论文标题
个性化的聊天机器人可信度等级
Personalized Chatbot Trustworthiness Ratings
论文作者
论文摘要
对话代理通常被称为聊天机器人,越来越多地部署在许多域中,以使人们在尝试解决特定问题的同时具有自然的互动。鉴于它们的广泛使用,重要的是为其用户提供方法和工具,以提高用户对聊天机器人各种属性的认识,包括用户可能认为重要的非功能性属性,以信任特定的聊天机器人。例如,用户可能想使用没有偏见的聊天机器人,不使用滥用语言,不会向其他用户泄漏信息,并且以适合用户的认知水平的样式做出响应。 在本文中,我们解决了无法修改聊天机器人,无法访问其培训数据的设置,但是中立方希望评估和传达其可信度,并将其可信度传达给用户对用户在各种信任问题上的优先级的量身定制。这样的评分可以帮助用户在替代聊天机器人中进行选择,开发人员测试其系统,业务领导者为其产品定价,并制定了监管机构制定政策。我们设想了一种针对聊天机器人的个性化评级方法,该方法依赖于每个问题的单独评级模块,以及用户在相关信任问题之间检测到的优先顺序,以生成汇总的个性化评级,以实现聊天机器人的可信度。该方法独立于特定的信任问题,并且是集合过程的参数,从而允许无缝概括。我们说明了它的一般用途,将其与实时聊天机器人集成在一起,并在四个对话框数据集和用户调查验证的代表用户配置文件中对其进行评估。

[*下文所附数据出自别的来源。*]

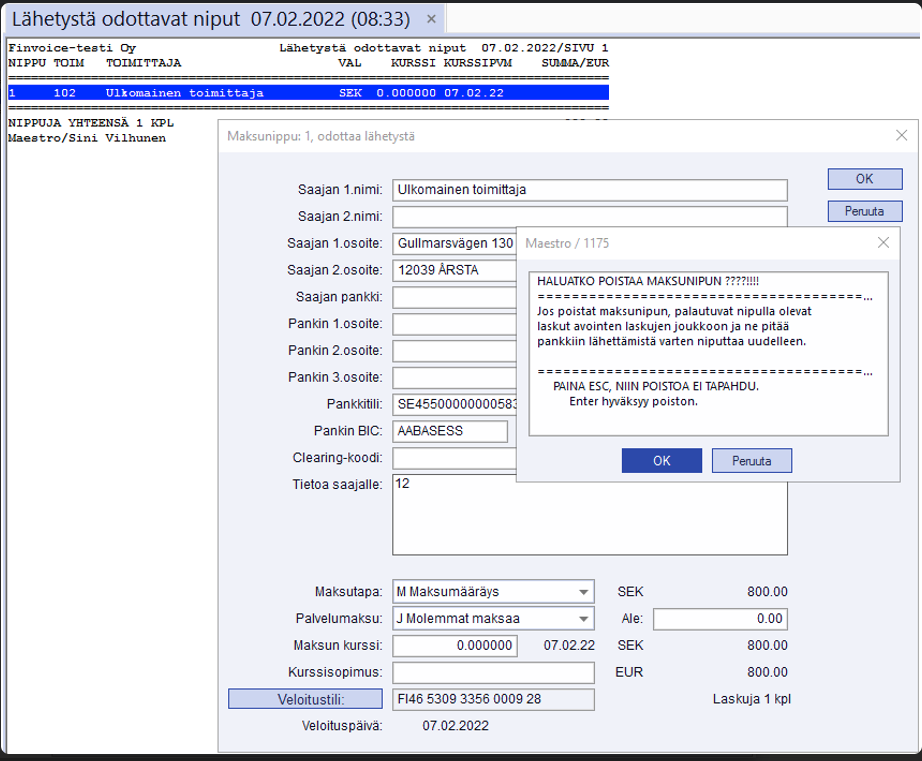Click the Pankin BIC field
Screen dimensions: 922x761
point(449,431)
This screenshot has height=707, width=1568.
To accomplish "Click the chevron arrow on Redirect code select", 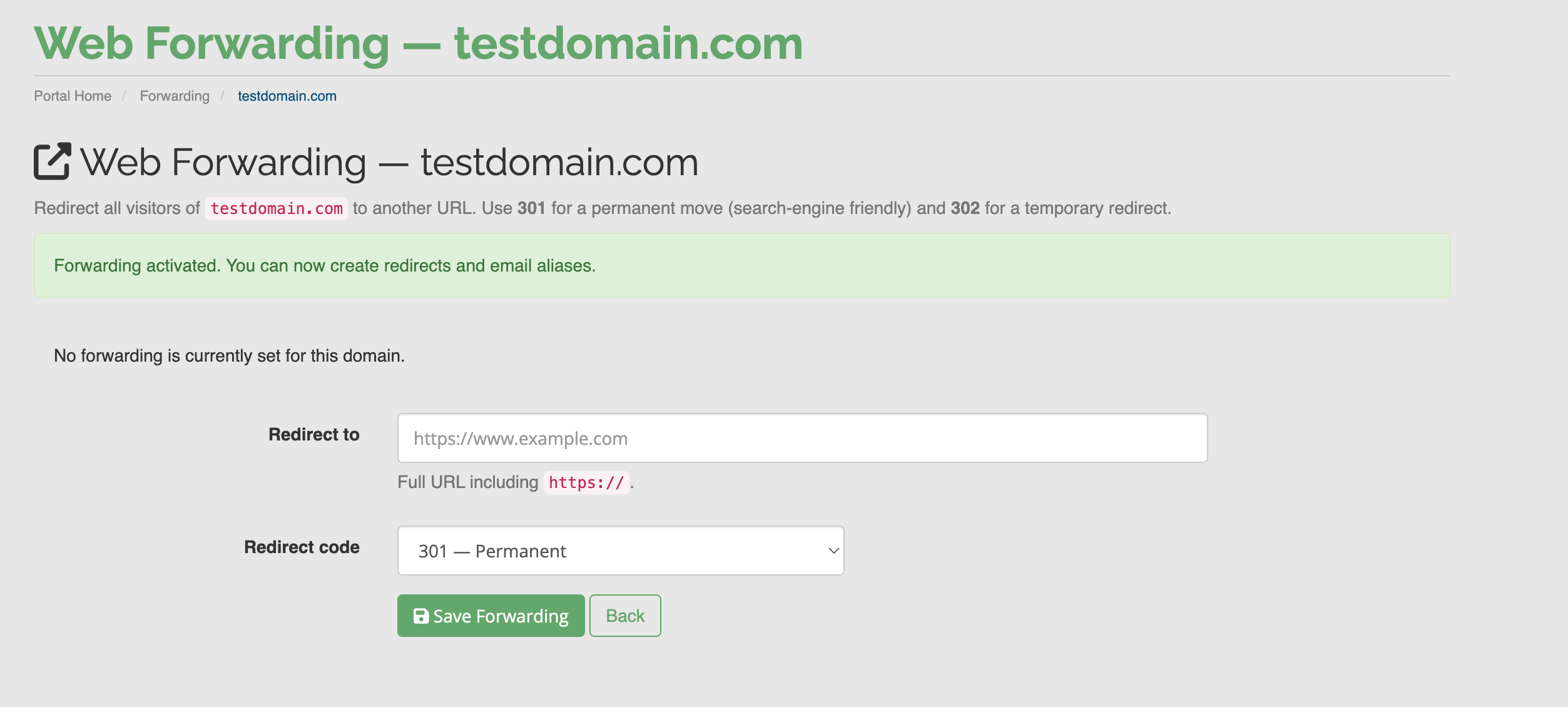I will 833,551.
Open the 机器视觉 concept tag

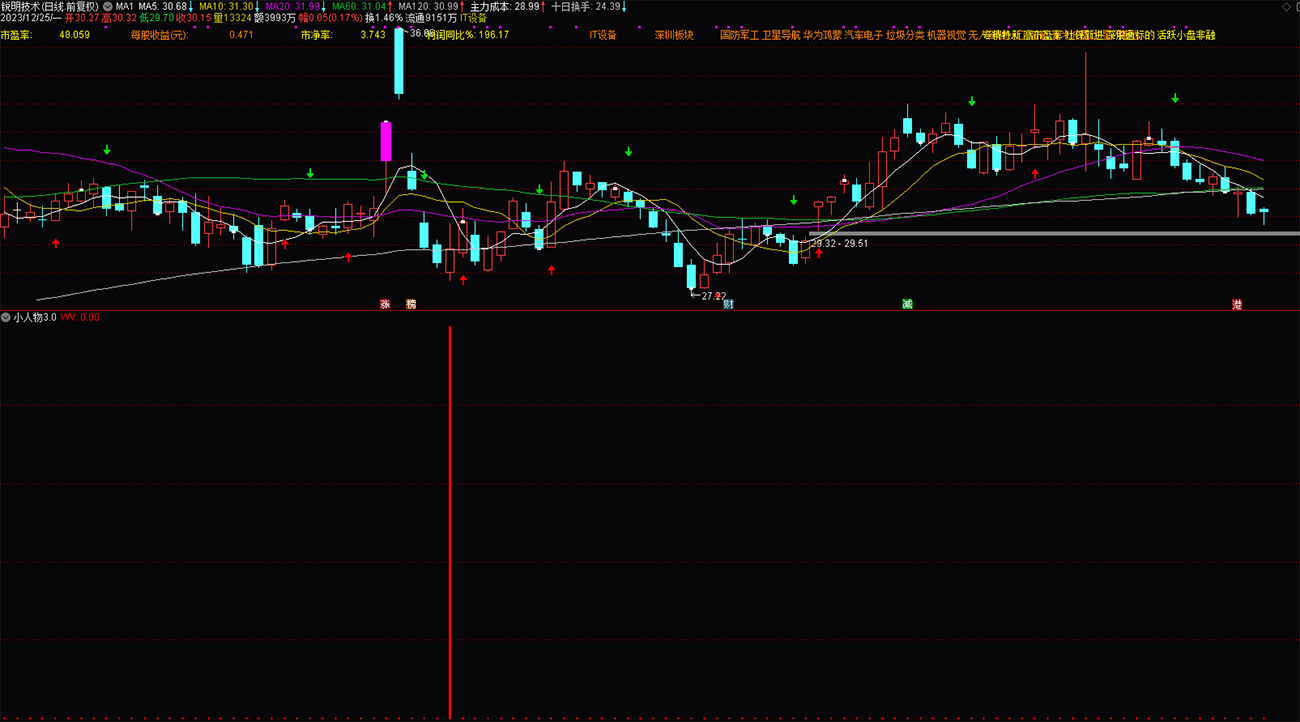coord(946,34)
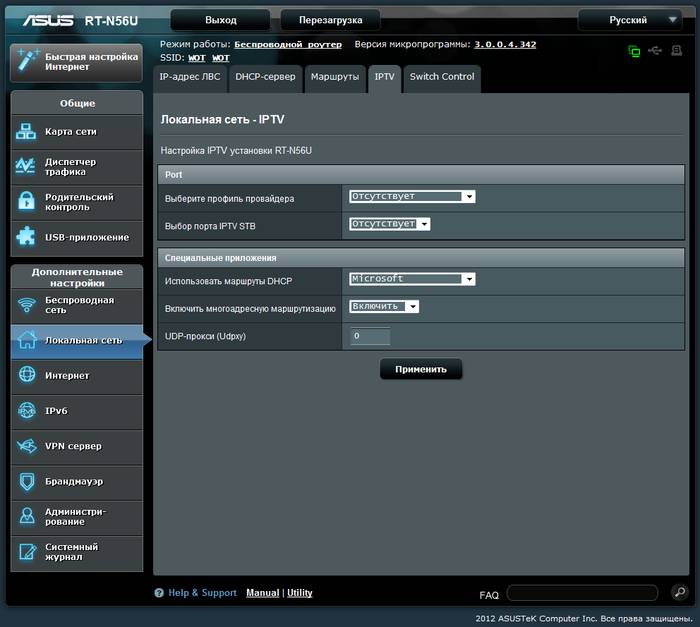700x627 pixels.
Task: Click the USB application puzzle icon
Action: pyautogui.click(x=27, y=237)
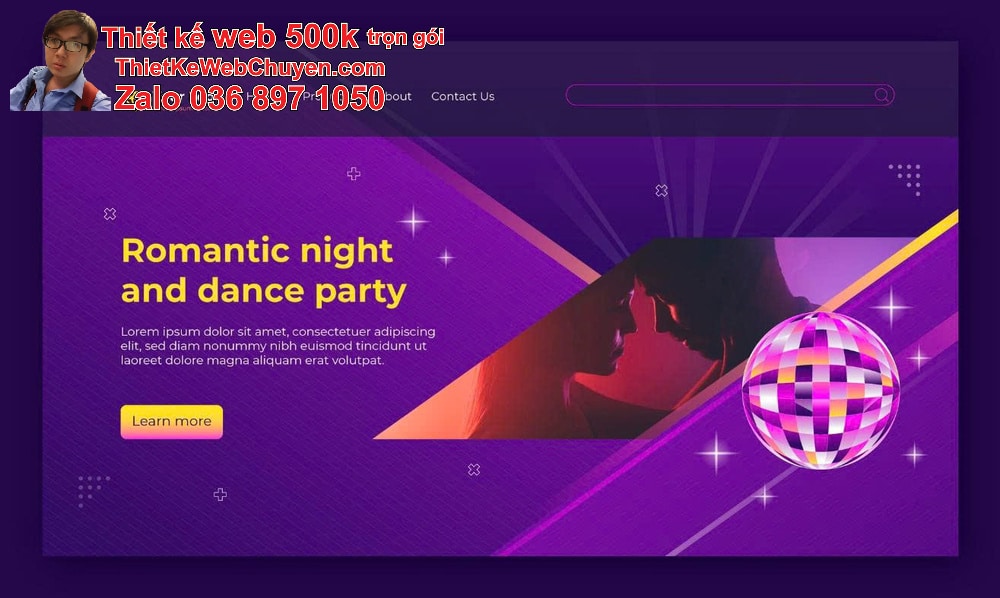Open the Contact Us menu item
The height and width of the screenshot is (598, 1000).
(463, 96)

Conversation agents, commonly referred to as chatbots, are increasingly deployed in many domains to allow people to have a natural interaction while trying to solve a specific problem. Given their widespread use, it is important to provide their users with methods and tools to increase users awareness of various properties of the chatbots, including non-functional properties that users may consider important in order to trust a specific chatbot. For example, users may want to use chatbots that are not biased, that do not use abusive language, that do not leak information to other users, and that respond in a style which is appropriate for the user's cognitive level. In this paper, we address the setting where a chatbot cannot be modified, its training data cannot be accessed, and yet a neutral party wants to assess and communicate its trustworthiness to a user, tailored to the user's priorities over the various trust issues. Such a rating can help users choose among alternative chatbots, developers test their systems, business leaders price their offering, and regulators set policies. We envision a personalized rating methodology for chatbots that relies on separate rating modules for each issue, and users' detected priority orderings among the relevant trust issues, to generate an aggregate personalized rating for the trustworthiness of a chatbot. The method is independent of the specific trust issues and is parametric to the aggregation procedure, thereby allowing for seamless generalization. We illustrate its general use, integrate it with a live chatbot, and evaluate it on four dialog datasets and representative user profiles, validated with user surveys.